Students’ impassioned call for livable wages, health benefits and job security has led a smattering of college and university strikes across the country to catch wind and spread. So much so, Temple University’s recent strike—lasting over a month—cost the school president his seat.
Grad student labor organizing has spiked in recent years, according to William A. Herbert, executive director of the National Center for the Study of Collective Bargaining in Higher Education and the Professions. He believes that graduate students have increasingly assumed the brunt of teaching and research responsibilities compared to tenured faculty, and, according to one of his articles, the employment growth of graduate students was triple that of tenured faculty. Herbert cites the cost of graduate student labor to be a leading catalyst to this trend. It’s simply far cheaper for students to do it than tenured faculty.
Livable wages, health benefits, and job security name just a few reasons students are incentivized to join a union, but when schools cannot meet their demands, clashes have emerged in the forms of strikes.
Here are some of the biggest colleges across the country that have dealt with the rise of a student union or clash with one since the start of the school year. Also included are a pair of schools that are voting to unionize soon.
Union students on strike
University of Michigan
The University of Michigan Ann Arbor filed an unfair labor practice charge against the Graduate Employees’ Organization (GEO) for violating Michigan law and a contract between the two parties when GEO went on strike last Wednesday. The school issued a statement believing the best way to resolve their differences is the bargaining table. Students are on fighting for higher wages.
“The situation for grad workers is pretty dire. Many of us are struggling to pay rent,” said Amir Fleischmann, contract committee chair for GEO, according to WNEM Saginaw. “Four out of five of us are considered rent burden by head standards and our workers are simply not going to accept a contract that doesn’t meet our needs.”
Chicago State University
More than 70 union members of The Chicago State University chapter of the University Professionals of Illinois went on strike on Monday after failed negotiations that lasted months.
Temple’s graduate student union comprising 750 students went on strike on Jan. 31, the first one in the graduate union’s history. The school reacted by withdrawing tuition assistance and cutting health benefits to those who participated. The strike helped exacerbate campus crime rates and coupled with Temple’s decline in enrollment, a poll taken by Temple News discovered the school’s president, Jason Wingard, had a 92% negative approval rating. Wingard soon promptly resigned, unable to continue his mission amid community animosity.
University of California
The largest academic strike in U.S. labor history late last year—amassing a total of 48,000 employees—led to a deal that neither the school nor the school’s unions are satisfied with. While the unions did win a pay increase, many claim that it does not cover California’s steep living costs, which is partly why 38% of union students rejected UC’s offer. Updated accommodations include transportation subsidies and health benefits. One source projects UC’s deal with the unions will force them to fork out an additional $570 million, which may lead to reductions in graduate student enrollment.

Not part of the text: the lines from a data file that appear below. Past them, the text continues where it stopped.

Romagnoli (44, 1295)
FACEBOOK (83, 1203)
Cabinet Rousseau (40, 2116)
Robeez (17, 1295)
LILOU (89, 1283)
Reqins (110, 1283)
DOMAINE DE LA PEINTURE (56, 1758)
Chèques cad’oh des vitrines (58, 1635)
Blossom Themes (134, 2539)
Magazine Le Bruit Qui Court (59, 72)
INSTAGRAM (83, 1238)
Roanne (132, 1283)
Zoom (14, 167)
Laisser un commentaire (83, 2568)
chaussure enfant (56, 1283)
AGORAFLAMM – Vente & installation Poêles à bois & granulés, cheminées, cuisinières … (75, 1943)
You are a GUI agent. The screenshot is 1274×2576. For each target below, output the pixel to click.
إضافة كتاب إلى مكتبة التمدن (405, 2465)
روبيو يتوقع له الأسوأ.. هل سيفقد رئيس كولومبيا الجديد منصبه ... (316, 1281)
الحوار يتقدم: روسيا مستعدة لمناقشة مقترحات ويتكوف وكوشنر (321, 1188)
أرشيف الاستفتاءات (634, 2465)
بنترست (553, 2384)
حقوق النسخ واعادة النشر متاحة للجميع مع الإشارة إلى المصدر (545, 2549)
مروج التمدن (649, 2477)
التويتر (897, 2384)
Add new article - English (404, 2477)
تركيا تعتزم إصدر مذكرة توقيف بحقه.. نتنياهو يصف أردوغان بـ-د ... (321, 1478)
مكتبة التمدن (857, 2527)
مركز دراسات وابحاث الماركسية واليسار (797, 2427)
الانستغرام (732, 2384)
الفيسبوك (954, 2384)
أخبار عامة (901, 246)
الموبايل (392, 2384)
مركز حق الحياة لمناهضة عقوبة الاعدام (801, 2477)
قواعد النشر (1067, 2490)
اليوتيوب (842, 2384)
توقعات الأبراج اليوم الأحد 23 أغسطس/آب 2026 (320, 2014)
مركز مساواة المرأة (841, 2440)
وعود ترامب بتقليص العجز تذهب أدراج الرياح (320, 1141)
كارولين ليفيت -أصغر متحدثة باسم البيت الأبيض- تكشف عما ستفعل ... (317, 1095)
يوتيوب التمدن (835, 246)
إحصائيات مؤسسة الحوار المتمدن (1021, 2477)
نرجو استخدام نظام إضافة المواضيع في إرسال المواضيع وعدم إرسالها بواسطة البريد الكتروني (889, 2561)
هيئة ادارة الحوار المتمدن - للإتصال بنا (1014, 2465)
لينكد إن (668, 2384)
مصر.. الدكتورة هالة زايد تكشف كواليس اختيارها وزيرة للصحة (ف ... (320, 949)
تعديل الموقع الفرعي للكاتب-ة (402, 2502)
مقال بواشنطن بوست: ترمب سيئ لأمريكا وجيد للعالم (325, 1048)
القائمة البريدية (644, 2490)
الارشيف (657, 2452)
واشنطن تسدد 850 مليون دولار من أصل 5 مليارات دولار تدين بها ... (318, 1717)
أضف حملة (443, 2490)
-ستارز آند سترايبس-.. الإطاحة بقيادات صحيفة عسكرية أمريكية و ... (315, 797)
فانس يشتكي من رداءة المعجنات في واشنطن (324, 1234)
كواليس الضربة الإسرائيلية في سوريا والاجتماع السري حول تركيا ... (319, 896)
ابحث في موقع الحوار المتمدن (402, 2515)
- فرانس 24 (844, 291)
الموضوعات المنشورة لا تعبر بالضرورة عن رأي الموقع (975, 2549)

The school has recently decided to retroactively dock the pay of those 48,000 workers. Expect another round of tough negotiations in 2024.
Students who won the vote to unionize
University of Chicago
In a landslide win in March, a graduate union comprising over 3,000 students won their bid to unionize. Key contract goals include increasing wages and benefits, according to the union’s campaign platform. 1,696 voted in favor of the union, compared to 155 who voted against it.
They will now begin contract negotiations.
Johns Hopkins University
In a landslide, 97% of students elected to unionize on the first of February. Their main points of negotiation are livable wages, improved support for international students, and safe workspaces, to name a few.
Of the 2,000 votes cast to form a bargaining unit for graduate students and researchers, 91% voted yes in January. The union Local 33-UNITE HERE was partly inspired by the recent decisions to unionize at other Ivy League schools such as Harvard and Columbia.
Protests erupted during the fall semester when the school refused to recognize a partnership between the Northwestern Graduate Student Workers Union (NUGW) and the nationally present United Electric, Radio and Machine Workers of America (UE). As a result, graduates successfully voted to unionize last month with a whopping 93.5% majority, citing a desire for higher stipends, health insurance, paid sick days, and PTO.
With expertise from UE, NUGW will soon begin formal negotiations with the school.